┏━━

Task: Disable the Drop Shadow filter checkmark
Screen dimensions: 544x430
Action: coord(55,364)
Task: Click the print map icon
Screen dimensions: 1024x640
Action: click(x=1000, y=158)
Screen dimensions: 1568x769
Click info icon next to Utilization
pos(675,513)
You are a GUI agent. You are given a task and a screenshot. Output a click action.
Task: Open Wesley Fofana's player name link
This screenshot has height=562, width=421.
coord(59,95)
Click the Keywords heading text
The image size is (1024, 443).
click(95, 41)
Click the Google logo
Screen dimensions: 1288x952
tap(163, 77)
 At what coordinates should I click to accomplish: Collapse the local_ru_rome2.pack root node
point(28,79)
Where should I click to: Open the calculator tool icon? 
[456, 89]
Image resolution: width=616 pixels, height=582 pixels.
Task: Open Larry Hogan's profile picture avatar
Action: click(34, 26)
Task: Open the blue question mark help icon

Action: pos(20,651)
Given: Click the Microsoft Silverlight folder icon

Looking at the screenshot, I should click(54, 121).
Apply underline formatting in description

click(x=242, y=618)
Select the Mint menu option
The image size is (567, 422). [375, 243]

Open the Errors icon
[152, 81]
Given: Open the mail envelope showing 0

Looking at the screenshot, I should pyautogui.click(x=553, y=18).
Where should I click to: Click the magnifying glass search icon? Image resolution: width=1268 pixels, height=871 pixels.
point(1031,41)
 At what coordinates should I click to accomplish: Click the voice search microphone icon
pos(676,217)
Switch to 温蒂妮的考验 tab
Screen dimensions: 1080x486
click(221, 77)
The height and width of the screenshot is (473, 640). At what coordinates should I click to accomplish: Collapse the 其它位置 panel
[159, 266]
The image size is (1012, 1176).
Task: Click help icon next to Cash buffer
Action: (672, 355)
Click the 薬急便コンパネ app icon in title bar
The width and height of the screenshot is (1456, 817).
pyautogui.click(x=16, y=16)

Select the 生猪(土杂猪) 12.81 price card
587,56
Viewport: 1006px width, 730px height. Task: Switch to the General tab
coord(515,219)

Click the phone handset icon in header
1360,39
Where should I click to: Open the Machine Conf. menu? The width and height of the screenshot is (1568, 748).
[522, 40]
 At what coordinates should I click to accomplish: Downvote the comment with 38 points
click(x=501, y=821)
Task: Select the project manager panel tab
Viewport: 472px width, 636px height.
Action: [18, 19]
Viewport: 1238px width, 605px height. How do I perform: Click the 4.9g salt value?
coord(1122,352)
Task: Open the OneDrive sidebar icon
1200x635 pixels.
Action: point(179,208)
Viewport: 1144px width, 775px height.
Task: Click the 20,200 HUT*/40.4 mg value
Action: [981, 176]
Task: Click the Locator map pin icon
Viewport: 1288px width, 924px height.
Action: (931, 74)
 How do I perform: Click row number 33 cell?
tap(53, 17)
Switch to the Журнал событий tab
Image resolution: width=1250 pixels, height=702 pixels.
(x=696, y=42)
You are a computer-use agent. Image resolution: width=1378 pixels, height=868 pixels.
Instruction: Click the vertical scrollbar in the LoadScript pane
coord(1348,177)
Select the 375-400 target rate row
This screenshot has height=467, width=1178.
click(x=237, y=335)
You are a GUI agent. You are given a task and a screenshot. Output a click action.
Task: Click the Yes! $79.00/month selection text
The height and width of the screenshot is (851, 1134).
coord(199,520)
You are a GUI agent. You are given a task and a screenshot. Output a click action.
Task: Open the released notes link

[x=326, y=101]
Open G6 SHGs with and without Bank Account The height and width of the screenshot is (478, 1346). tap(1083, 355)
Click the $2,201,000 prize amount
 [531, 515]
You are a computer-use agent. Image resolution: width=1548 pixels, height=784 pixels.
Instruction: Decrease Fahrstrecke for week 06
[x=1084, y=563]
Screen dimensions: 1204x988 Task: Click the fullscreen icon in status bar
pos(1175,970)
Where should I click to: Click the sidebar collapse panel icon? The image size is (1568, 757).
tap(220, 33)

┗━━

## TO DO
Print all entries again, exactly.

## THE COMPLETED TASK
Task: Disable the Drop Shadow filter checkmark
Screen dimensions: 544x430
Action: coord(55,364)
Task: Click the print map icon
Screen dimensions: 1024x640
Action: click(x=1000, y=158)
Screen dimensions: 1568x769
Click info icon next to Utilization
pos(675,513)
You are a GUI agent. You are given a task and a screenshot. Output a click action.
Task: Open Wesley Fofana's player name link
This screenshot has height=562, width=421.
coord(59,95)
Click the Keywords heading text
The image size is (1024, 443).
click(95, 41)
Click the Google logo
Screen dimensions: 1288x952
tap(163, 77)
 At what coordinates should I click to accomplish: Collapse the local_ru_rome2.pack root node
point(28,79)
Where should I click to: Open the calculator tool icon? 
[456, 89]
Image resolution: width=616 pixels, height=582 pixels.
Task: Open Larry Hogan's profile picture avatar
Action: click(34, 26)
Task: Open the blue question mark help icon

Action: pos(20,651)
Given: Click the Microsoft Silverlight folder icon

Looking at the screenshot, I should click(54, 121).
Apply underline formatting in description

click(x=242, y=618)
Select the Mint menu option
The image size is (567, 422). [375, 243]

Open the Errors icon
[152, 81]
Given: Open the mail envelope showing 0

Looking at the screenshot, I should pyautogui.click(x=553, y=18).
Where should I click to: Click the magnifying glass search icon? Image resolution: width=1268 pixels, height=871 pixels.
point(1031,41)
 At what coordinates should I click to accomplish: Click the voice search microphone icon
pos(676,217)
Switch to 温蒂妮的考验 tab
Screen dimensions: 1080x486
click(221, 77)
The height and width of the screenshot is (473, 640). At what coordinates should I click to accomplish: Collapse the 其它位置 panel
[159, 266]
The image size is (1012, 1176).
Task: Click help icon next to Cash buffer
Action: (672, 355)
Click the 薬急便コンパネ app icon in title bar
The width and height of the screenshot is (1456, 817).
pyautogui.click(x=16, y=16)

Select the 生猪(土杂猪) 12.81 price card
587,56
Viewport: 1006px width, 730px height. Task: Switch to the General tab
coord(515,219)

Click the phone handset icon in header
1360,39
Where should I click to: Open the Machine Conf. menu? The width and height of the screenshot is (1568, 748).
[522, 40]
 At what coordinates should I click to accomplish: Downvote the comment with 38 points
click(x=501, y=821)
Task: Select the project manager panel tab
Viewport: 472px width, 636px height.
Action: [18, 19]
Viewport: 1238px width, 605px height. How do I perform: Click the 4.9g salt value?
coord(1122,352)
Task: Open the OneDrive sidebar icon
1200x635 pixels.
Action: point(179,208)
Viewport: 1144px width, 775px height.
Task: Click the 20,200 HUT*/40.4 mg value
Action: [981, 176]
Task: Click the Locator map pin icon
Viewport: 1288px width, 924px height.
Action: (931, 74)
 How do I perform: Click row number 33 cell?
tap(53, 17)
Switch to the Журнал событий tab
Image resolution: width=1250 pixels, height=702 pixels.
(x=696, y=42)
You are a computer-use agent. Image resolution: width=1378 pixels, height=868 pixels.
Instruction: Click the vertical scrollbar in the LoadScript pane
coord(1348,177)
Select the 375-400 target rate row
This screenshot has height=467, width=1178.
click(x=237, y=335)
You are a GUI agent. You are given a task and a screenshot. Output a click action.
Task: Click the Yes! $79.00/month selection text
The height and width of the screenshot is (851, 1134).
coord(199,520)
You are a GUI agent. You are given a task and a screenshot. Output a click action.
Task: Open the released notes link

[x=326, y=101]
Open G6 SHGs with and without Bank Account The height and width of the screenshot is (478, 1346). tap(1083, 355)
Click the $2,201,000 prize amount
 [531, 515]
You are a computer-use agent. Image resolution: width=1548 pixels, height=784 pixels.
Instruction: Decrease Fahrstrecke for week 06
[x=1084, y=563]
Screen dimensions: 1204x988 Task: Click the fullscreen icon in status bar
pos(1175,970)
Where should I click to: Click the sidebar collapse panel icon? The image size is (1568, 757).
tap(220, 33)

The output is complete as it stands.